Gloria Anzaldua. “The struggle is inner: Chicano, indio, American Indian, mojado, mexicano, immigrant Latino, Anglo in power, working class Anglo, Black, Asian--our psyches resemble the border towns and are populated by the same people. The struggle has always been inner, and is played out in outer terrains. Awareness of our situation must come before inner changes, which in turn come before changes in society. Nothing happens in the "real" world unless it first happens in the images in our heads.” She was an American scholar of Chicana cultural theory, feminist theory, and queer theory.

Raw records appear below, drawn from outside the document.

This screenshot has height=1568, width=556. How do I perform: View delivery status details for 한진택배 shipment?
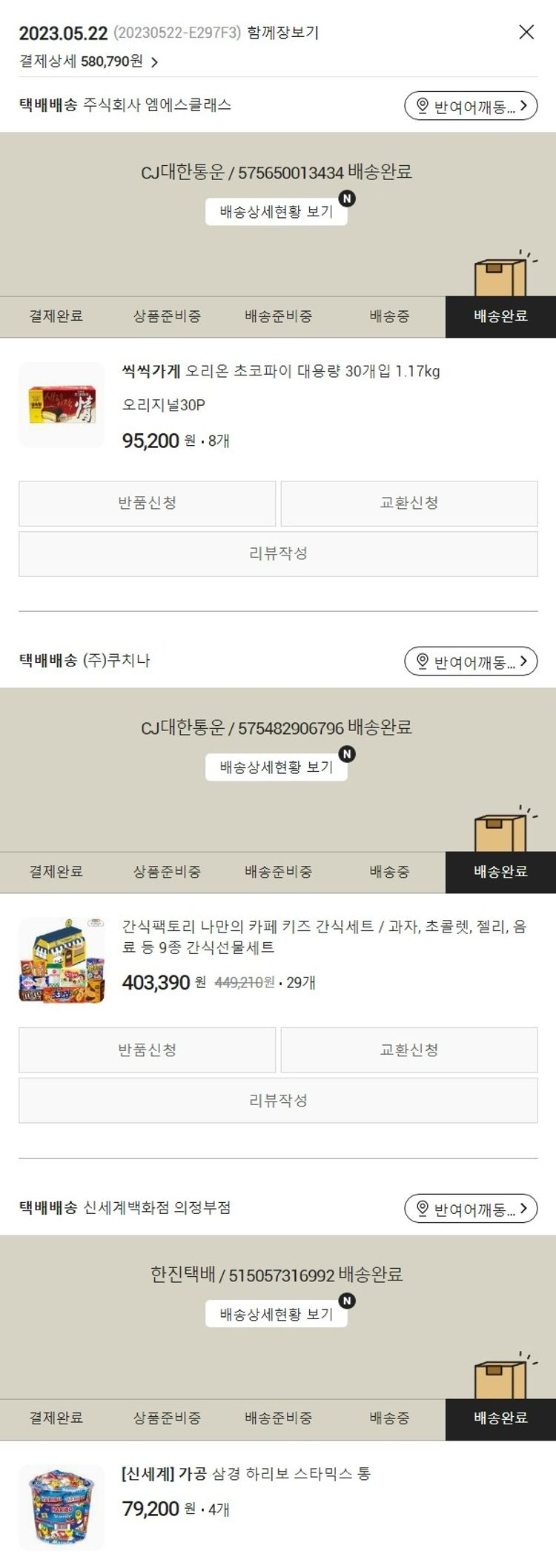tap(277, 1315)
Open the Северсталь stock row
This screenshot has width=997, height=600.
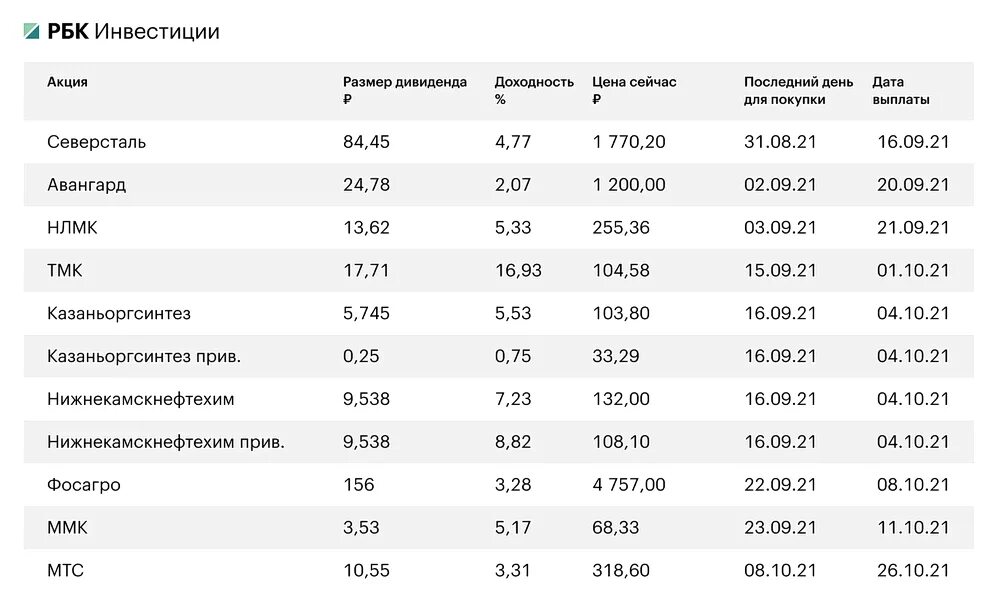click(498, 142)
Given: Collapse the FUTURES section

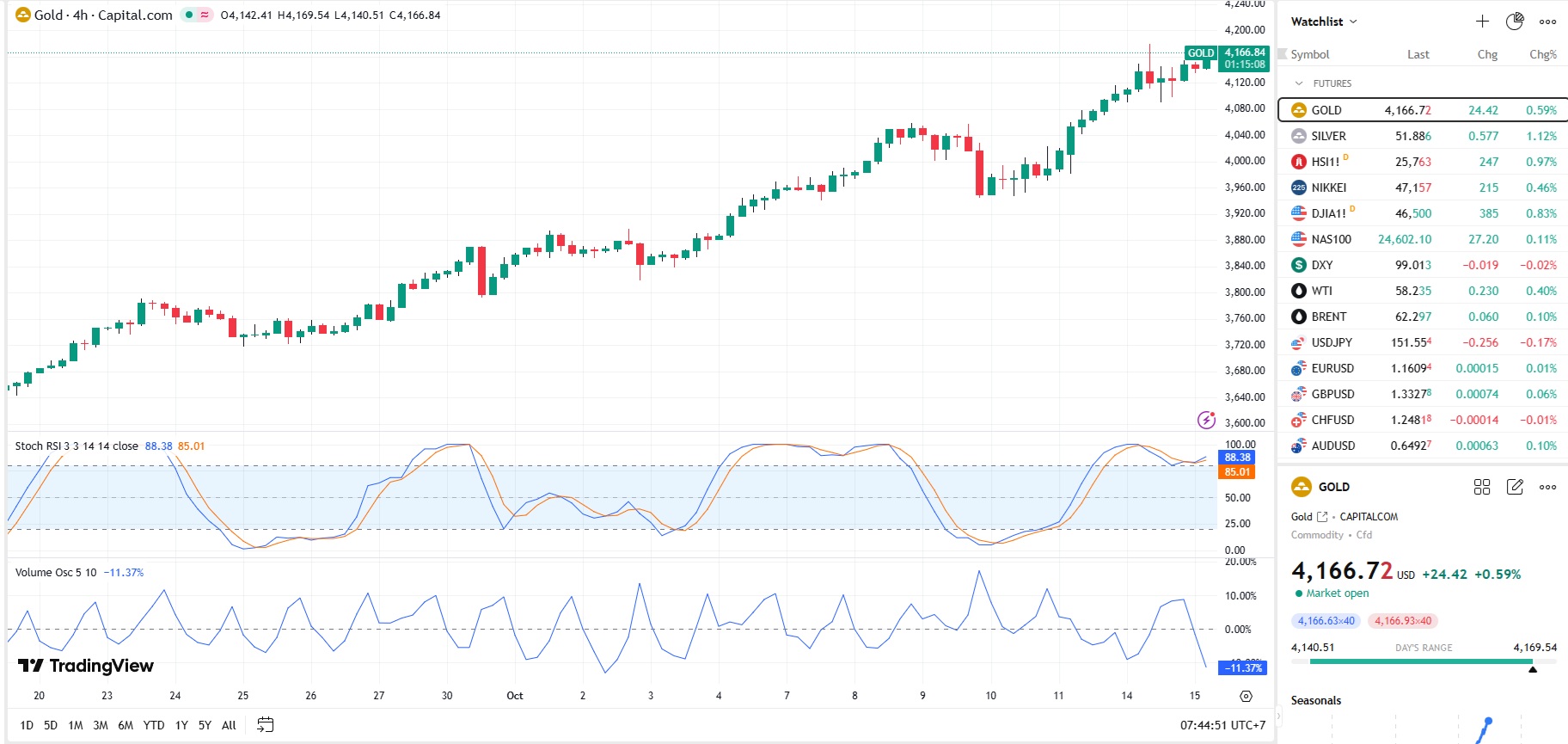Looking at the screenshot, I should click(1299, 83).
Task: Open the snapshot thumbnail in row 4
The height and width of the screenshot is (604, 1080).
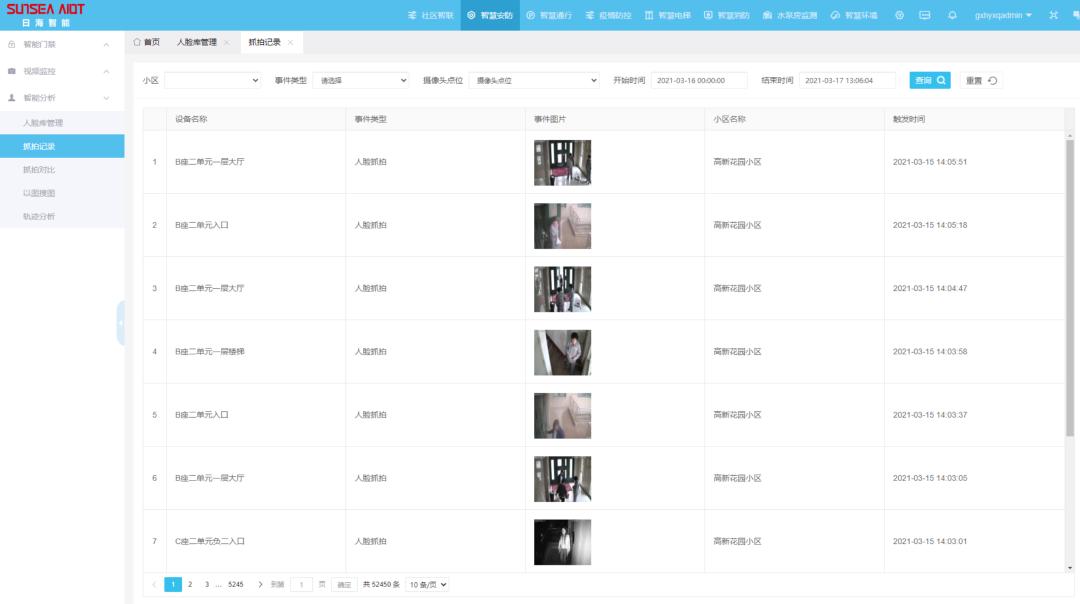Action: tap(562, 352)
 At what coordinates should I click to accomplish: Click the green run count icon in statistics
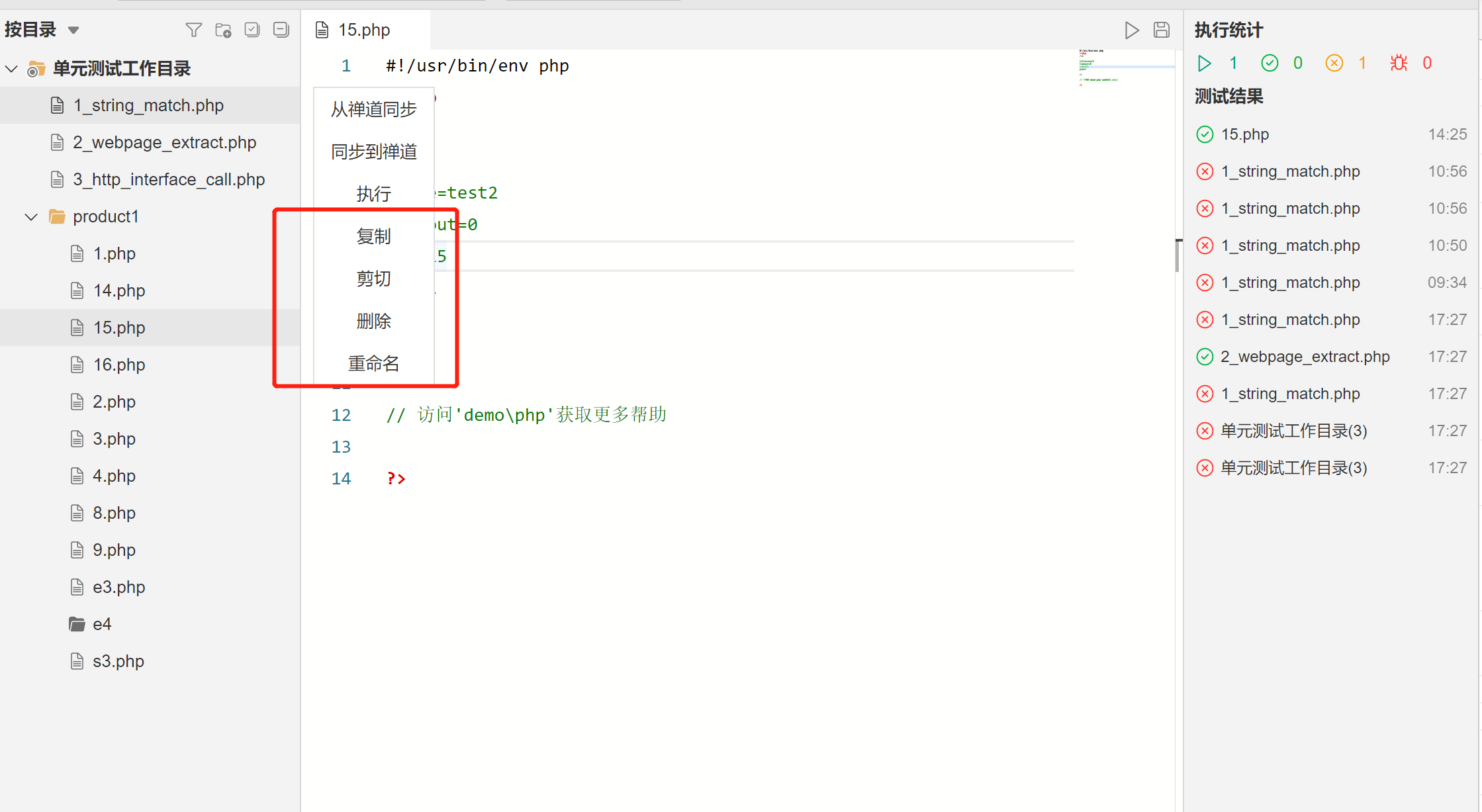tap(1205, 63)
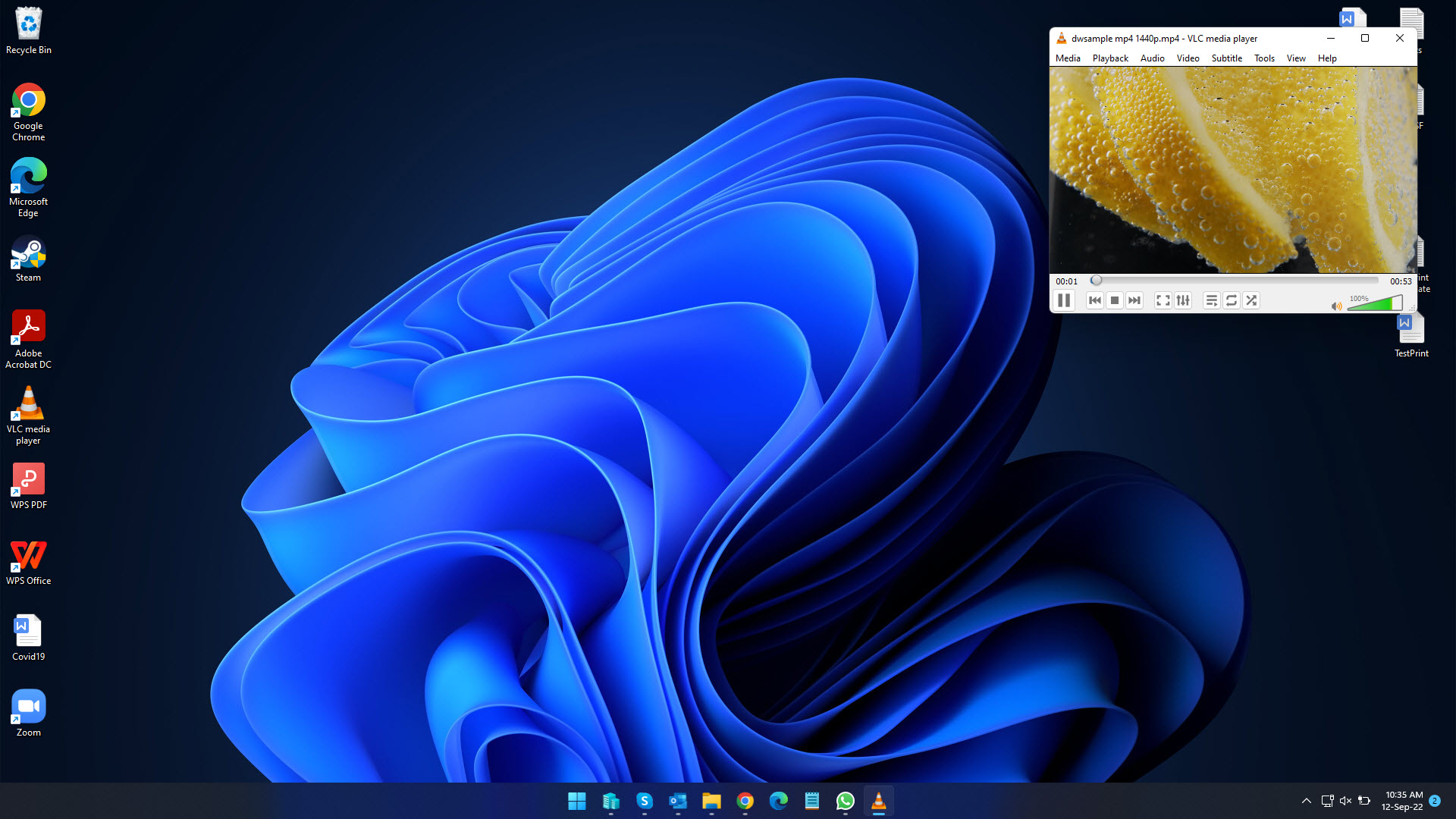Enable loop playback mode
Viewport: 1456px width, 819px height.
tap(1232, 300)
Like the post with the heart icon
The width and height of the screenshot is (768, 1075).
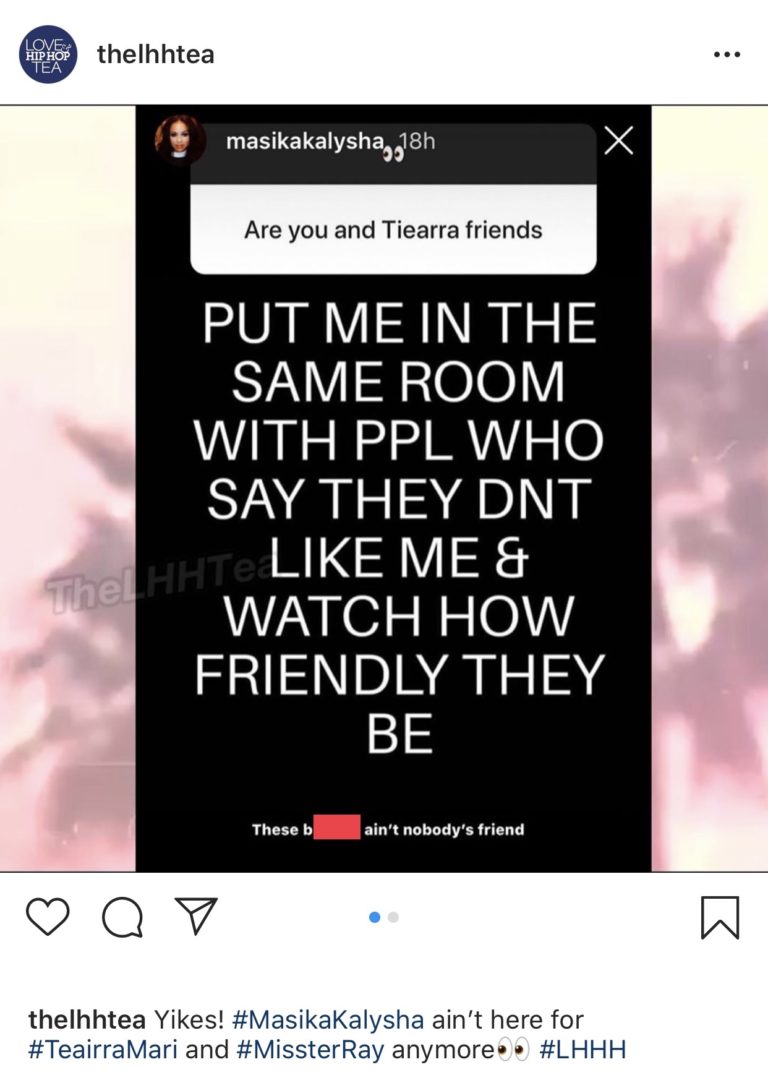(48, 917)
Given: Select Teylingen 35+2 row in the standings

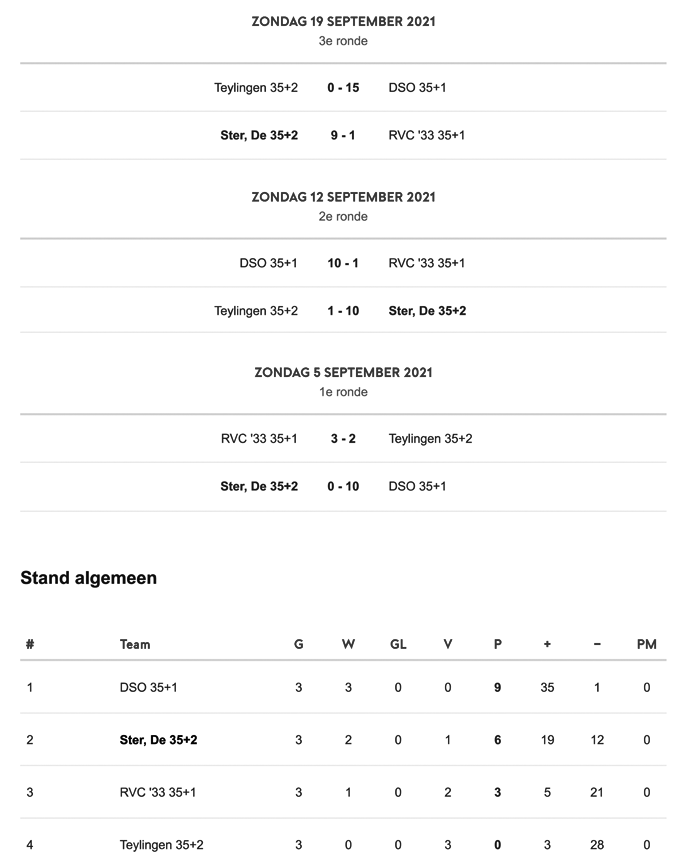Looking at the screenshot, I should 343,845.
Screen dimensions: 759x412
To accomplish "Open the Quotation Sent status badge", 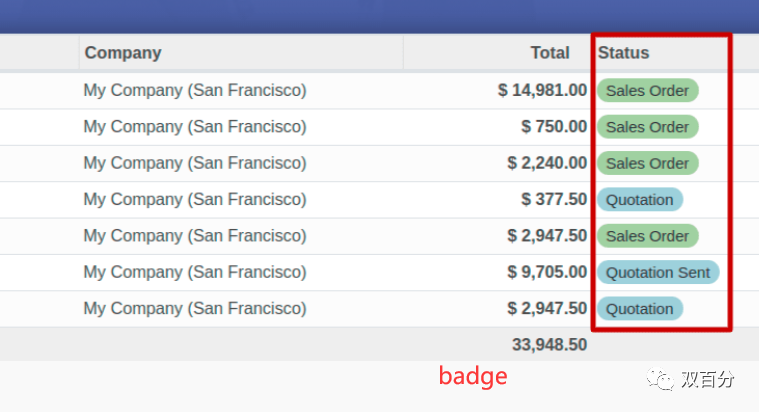I will click(658, 272).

How to be right in time? Not past my time? Not in front of my time? But exactly in the middle of the time I live in? “There is a conversation that only these people at this time can have. Find it!” To be specific Adrienne Maree Brown wrote this quote, in the book Emergent Strategy: Shaping Change, Changing Worlds. This quote made me move through my topics. How can I find the topics that only can be talked about at this time?


Inspired on her I have been researching “Is it possible to show the rhythm of the feminine body to the world? How to make ears really listen? Would this make the world a more soft and solid place?” I’m realising I am hiding behind a wall of comfort, surviving of daily life and society. How can I stop my own hiding, and with that the hiding of many other people? Hiding behind little acts of violence? How clean are my own hands? Is the feminine rhythm a little less violent than the masculine rhythm?


We extend a warm invitation to all women and men to disobey the patriarchal commands that have limited and repressed bodies, spaces and time, and have contaminated movements and social organisations with machismo erasing from the memories of both women and men, that we are born different but equal, born to live in community.


The previous period, I realised that a big group of artists and creators move from place of drama, pain and trauma. As a framework to understand trauma better, I used Bessel van der Kolk his book “The body keeps the score”. He stated ​“Being able to feel safe with other people is probably the single most important aspect of mental health; Safe connections are fundamental to meaningful and satisfying lives.” He inspires me a lot because making works and share them with the world I need to be safe. This is still often an exception for many people in this world. This made me questions: How can I make works that breath safety and bravery?


This period I have been working on


1. The ancient buzz of nature

- Insects inspiration. The cricket house project

2. Lumps

3. Weather forecasts: high, low and under pressure

4. The Loofa ceremony

5. Open Studio

6. Dead Sea Recovery

7. Sesame open now!


How do the projects relate to each other?


In the processes of the previous months I could experience a trend. The hiding, the biting and then deciding. When a challenge comes I tend to hide, research, make things alone, develop first my ideas and material alone. Then I show it to my surrounding. I share pieces. I bite “back” with an answer to the things that the worlds throughs to me. I fight back in a peaceful way, sometimes not so peaceful. After the showing. I get feedback, people bite me back. I get questions. It is thrown back to me again. I use it to in the end show well thought decisions to the world.

I also see this tendency in things that are still outspoken in this world. Also how many social movements start. First the hiding, then the biting then a new way of deciding is offered to the world.


The feminine bug that hides. The feminine bug that bites. The feminine bug that decides.